RECORDS SUPPLIED START

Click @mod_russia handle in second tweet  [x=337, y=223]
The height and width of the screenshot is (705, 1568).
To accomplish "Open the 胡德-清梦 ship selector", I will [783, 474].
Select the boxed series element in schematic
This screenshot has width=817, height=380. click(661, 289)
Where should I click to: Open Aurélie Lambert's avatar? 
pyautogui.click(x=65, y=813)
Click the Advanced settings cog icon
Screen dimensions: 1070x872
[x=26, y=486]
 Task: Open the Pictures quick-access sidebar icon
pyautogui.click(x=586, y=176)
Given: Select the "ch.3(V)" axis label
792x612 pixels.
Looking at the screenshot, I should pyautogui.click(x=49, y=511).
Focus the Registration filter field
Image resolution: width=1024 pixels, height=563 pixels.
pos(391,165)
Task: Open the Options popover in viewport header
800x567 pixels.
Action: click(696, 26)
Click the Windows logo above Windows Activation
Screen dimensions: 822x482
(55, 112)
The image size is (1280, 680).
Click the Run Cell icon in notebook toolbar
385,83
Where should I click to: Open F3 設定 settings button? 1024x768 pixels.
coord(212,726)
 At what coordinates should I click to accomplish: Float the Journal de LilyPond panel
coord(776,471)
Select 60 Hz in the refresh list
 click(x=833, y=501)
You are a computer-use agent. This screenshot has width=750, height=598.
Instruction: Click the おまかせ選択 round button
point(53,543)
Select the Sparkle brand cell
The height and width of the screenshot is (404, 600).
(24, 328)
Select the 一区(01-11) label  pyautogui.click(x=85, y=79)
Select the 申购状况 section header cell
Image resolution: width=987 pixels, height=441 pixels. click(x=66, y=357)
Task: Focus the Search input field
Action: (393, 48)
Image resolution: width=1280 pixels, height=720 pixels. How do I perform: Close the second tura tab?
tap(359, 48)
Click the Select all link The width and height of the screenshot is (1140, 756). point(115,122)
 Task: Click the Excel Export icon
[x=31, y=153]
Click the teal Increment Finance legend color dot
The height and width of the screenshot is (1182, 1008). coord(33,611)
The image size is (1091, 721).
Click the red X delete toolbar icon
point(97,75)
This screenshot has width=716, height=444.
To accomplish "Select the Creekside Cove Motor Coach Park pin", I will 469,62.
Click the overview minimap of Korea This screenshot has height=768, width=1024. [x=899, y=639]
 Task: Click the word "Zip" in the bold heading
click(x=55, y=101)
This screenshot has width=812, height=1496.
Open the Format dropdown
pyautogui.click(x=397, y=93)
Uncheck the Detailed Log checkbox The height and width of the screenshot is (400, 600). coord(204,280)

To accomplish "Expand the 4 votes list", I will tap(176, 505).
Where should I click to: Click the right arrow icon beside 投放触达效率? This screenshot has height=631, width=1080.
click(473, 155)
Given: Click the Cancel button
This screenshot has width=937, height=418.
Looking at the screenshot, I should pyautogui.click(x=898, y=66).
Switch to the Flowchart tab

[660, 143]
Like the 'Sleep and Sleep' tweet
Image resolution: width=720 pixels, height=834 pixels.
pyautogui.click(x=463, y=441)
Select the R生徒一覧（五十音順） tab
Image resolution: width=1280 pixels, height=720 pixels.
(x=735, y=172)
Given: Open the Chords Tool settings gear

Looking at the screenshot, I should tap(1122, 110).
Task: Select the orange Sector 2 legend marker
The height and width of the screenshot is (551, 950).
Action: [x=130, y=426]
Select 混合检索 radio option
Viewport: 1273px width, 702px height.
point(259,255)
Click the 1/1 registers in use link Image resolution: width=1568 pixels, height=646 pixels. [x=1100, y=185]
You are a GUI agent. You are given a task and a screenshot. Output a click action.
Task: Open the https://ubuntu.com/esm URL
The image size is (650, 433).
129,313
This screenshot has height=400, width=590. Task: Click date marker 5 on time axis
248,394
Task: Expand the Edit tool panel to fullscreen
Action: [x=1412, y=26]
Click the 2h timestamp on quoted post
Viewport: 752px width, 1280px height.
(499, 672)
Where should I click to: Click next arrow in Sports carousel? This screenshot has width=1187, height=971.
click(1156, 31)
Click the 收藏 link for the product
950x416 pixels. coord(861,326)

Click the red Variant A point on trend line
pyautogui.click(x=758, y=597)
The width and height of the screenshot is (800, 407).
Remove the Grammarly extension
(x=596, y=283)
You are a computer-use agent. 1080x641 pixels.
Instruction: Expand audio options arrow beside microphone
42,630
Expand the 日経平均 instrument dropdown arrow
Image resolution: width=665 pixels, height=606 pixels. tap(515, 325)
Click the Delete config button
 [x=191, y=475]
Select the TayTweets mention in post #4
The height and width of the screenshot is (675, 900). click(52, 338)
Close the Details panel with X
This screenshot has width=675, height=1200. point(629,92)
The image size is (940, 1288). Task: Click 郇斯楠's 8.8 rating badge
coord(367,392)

RECORDS SUPPLIED END

ASSIGNED TASK →
The range runs from the line above containing "Where should I click to: Click the" to the line containing "Given: Click the Cancel button", inclusive. Restate those lines word for word and no others.

SOLUTION TO THIS EXERCISE →
Where should I click to: Click the right arrow icon beside 投放触达效率? This screenshot has height=631, width=1080.
click(473, 155)
Given: Click the Cancel button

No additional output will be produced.